Eine entschwundene Sprache

Jaron Verlag

Das Petschaft und der Abakus
Quellen des DDR-Deutsch

Die sprachliche Ausgangslage war nach dem Ende der NS-Diktatur überall in Deutschland gleichermaßen schlecht. Noch lange nistete die von Viktor Klemperer so benannte LTI (Lingua Tertii Imperii, die Sprache des Dritten Reiches) in den Köpfen, und aus manchen verschwand sie nie. Auch im DDR-Deutsch hinterließ das NS-Deutsch seine unguten Spuren. Dass mit einer gewissen Kontinuität wieder linientreue 150-Prozentige und Mitläufer mit einem Bonbon am Revers Propaganda machten, fiel den Menschen anfangs durchaus auf. Die Doppelbedeutung von Wörtern wie organisieren oder aufziehen blieb ebenfalls erhalten. Bald wählte man wieder spontan eine Einheitsliste, und die Jugend – soweit nicht arbeitsscheu und dem Rowdytum verfallen – versammelte sich unter Wimpeln und in Kluft zu Heimabenden und Fahnenappellen, Fackelzügen und Gelöbnissen, die zur alten wie zur neuen Weltanschauung samt Gesinnung gehörten. In den ersten Befehlen der Sowjetischen Militäradministration (SMAD) kamen die Begriffe ausrotten und liquidieren vor, und Walter Ulbricht sprach von Entarteter Kunst.

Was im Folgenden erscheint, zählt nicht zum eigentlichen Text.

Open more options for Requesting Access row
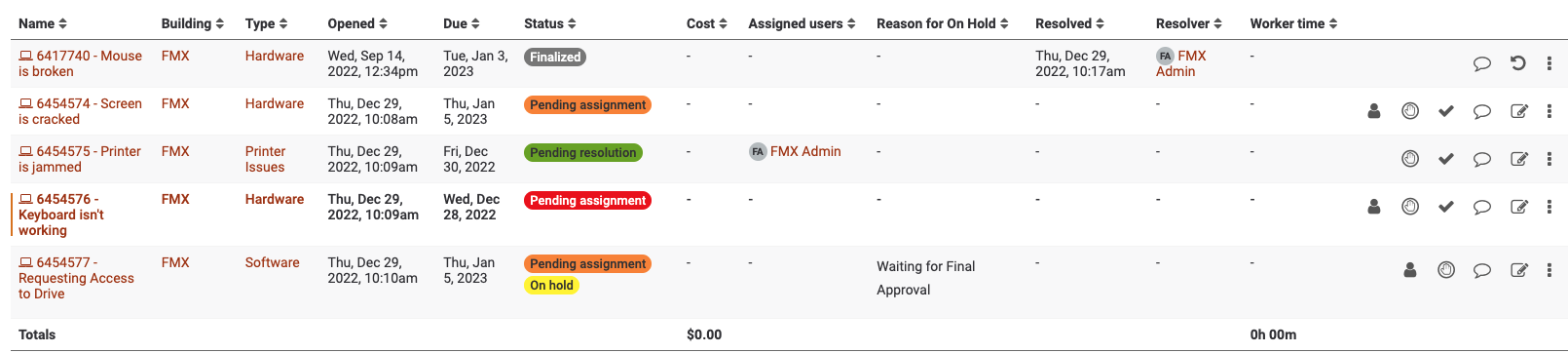 click(1549, 270)
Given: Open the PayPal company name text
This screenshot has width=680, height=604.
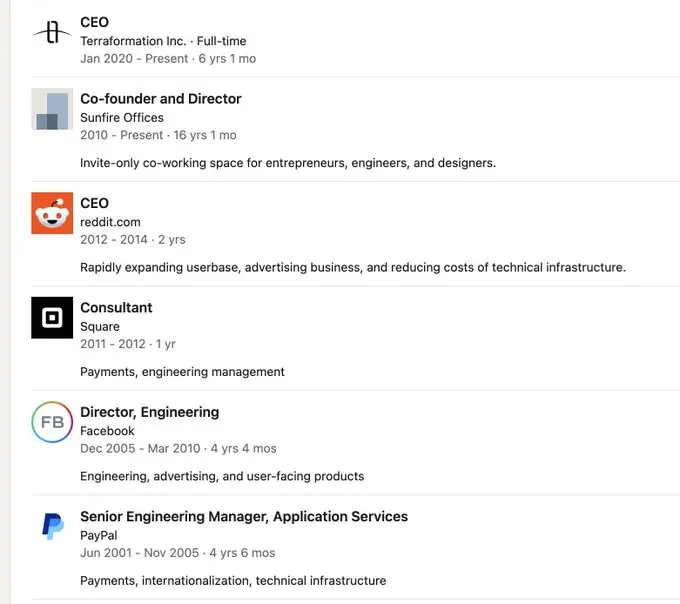Looking at the screenshot, I should pyautogui.click(x=99, y=535).
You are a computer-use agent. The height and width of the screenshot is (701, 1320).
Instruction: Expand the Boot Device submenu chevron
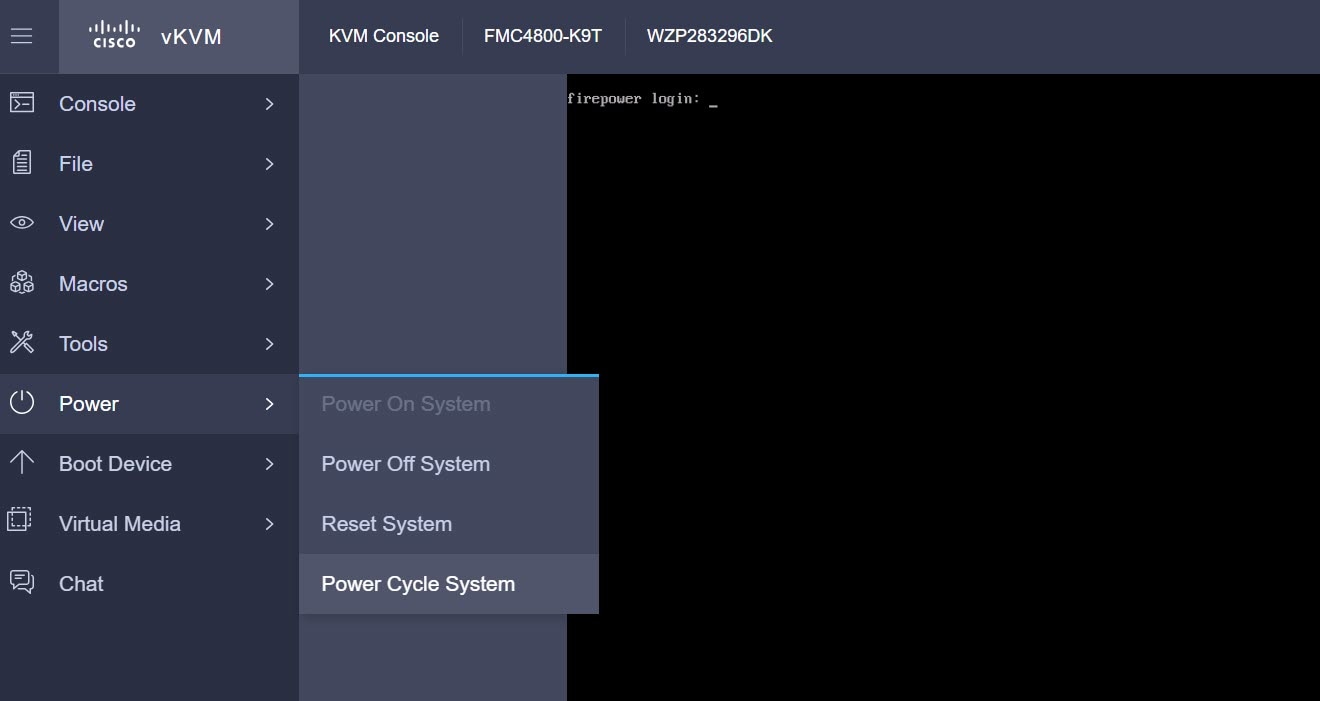click(270, 463)
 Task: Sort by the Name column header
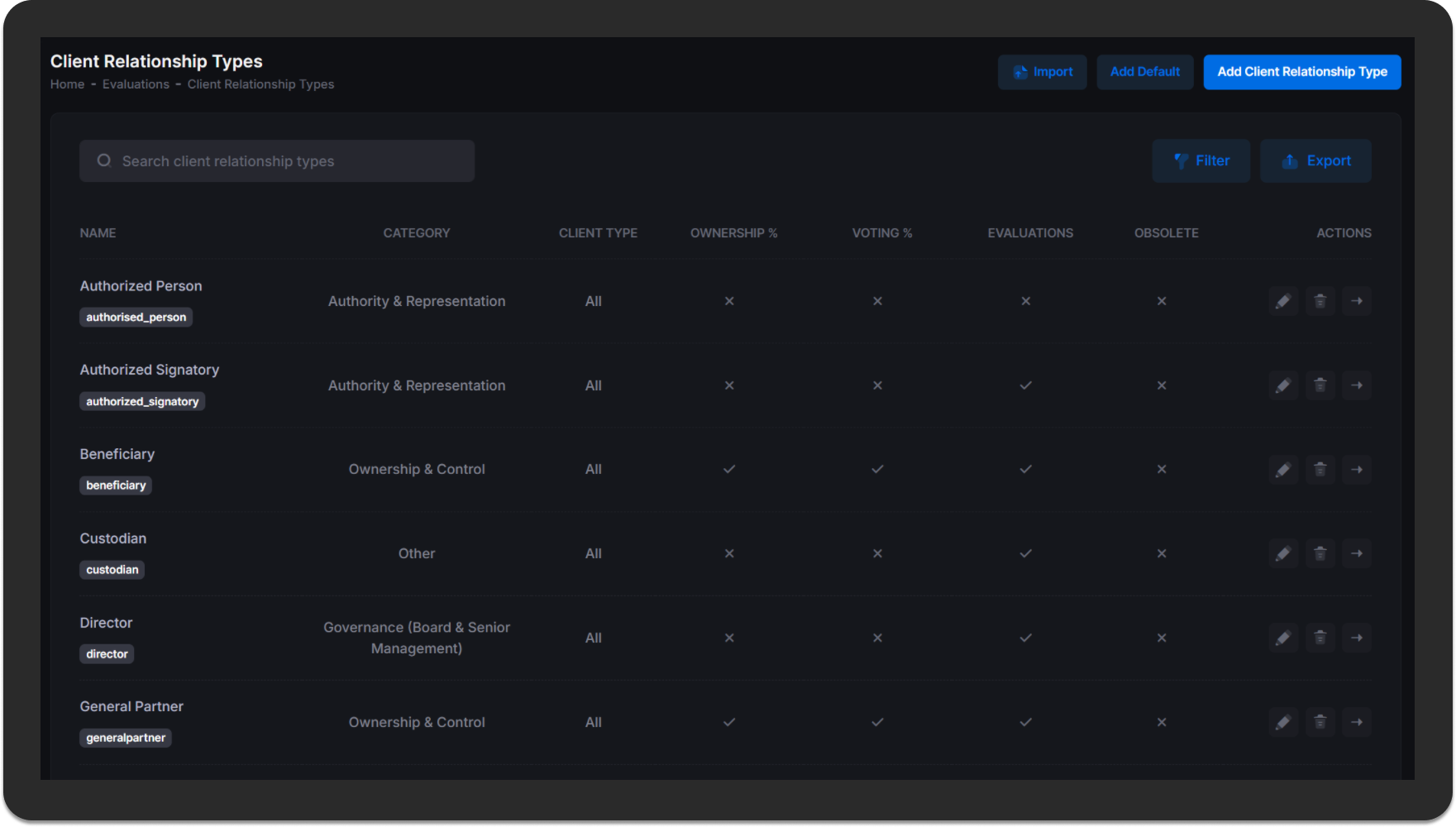coord(98,233)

Manche Begriffe sind älter als die LTI, zählten jedoch zu deren bevorzugtem Vokabular. Der deutsche wurde im offiziellen Schriftverkehr durch den sozialistischen, unter ausgewählten Genossen gar kommunistischen Gruß ersetzt, und die Werktätigen der DDR trugen noch lange das 1935 eingeführte Arbeitsbuch in der Tasche. Selbst der (Klassen-)Gegner – in der Endzeit der DDR war von einem Feindbild die Rede – galt nach wie vor als plutokratisch und Objektivismus als eine Todsünde. Es wurden wieder heldenmütig Ernteschlachten geschlagen, der Sozialismus schritt sieghaft voran, und national wurde zunehmend auf die DDR angewendet.

In der Bürokratie wie in der Ideologie scheute man sich nicht, auf altdeutsches Sprachgut zurückzugreifen. Zwar gab es keine Beamten und kein Reich mehr, wohl aber die Deutsche Reichsbahn samt MITROPA. Ordens- und Titelsucht feierten fröhliche Urständ. Das Petschaft (in der DDR: die Petschaft), mit dem Wertgelasse, Panzerschränke und Büroräume gesiegelt wurden, galt als Daseinsbeweis mittlerer und höherer Kader.

Der Veteran kam im Arbeiter-, Partei- oder im Veteranenklub zu neuen Ehren, Armee, Betriebe und Schulen richteten Traditionskabinette ein. An den Universitäten tummelten sich Magnifizenzen, Dekane und Aspiranten, und auf die facultas docendi statt der schlichten Lehrbefähigung wurde Wert gelegt. Im Gesundheits- und Bildungswesen streute man großzügig Ehrentitel wie Sanitäts- und Oberstudienrat, und noch dem letzten Postgehilfen wurde ein Dienstrang attestiert.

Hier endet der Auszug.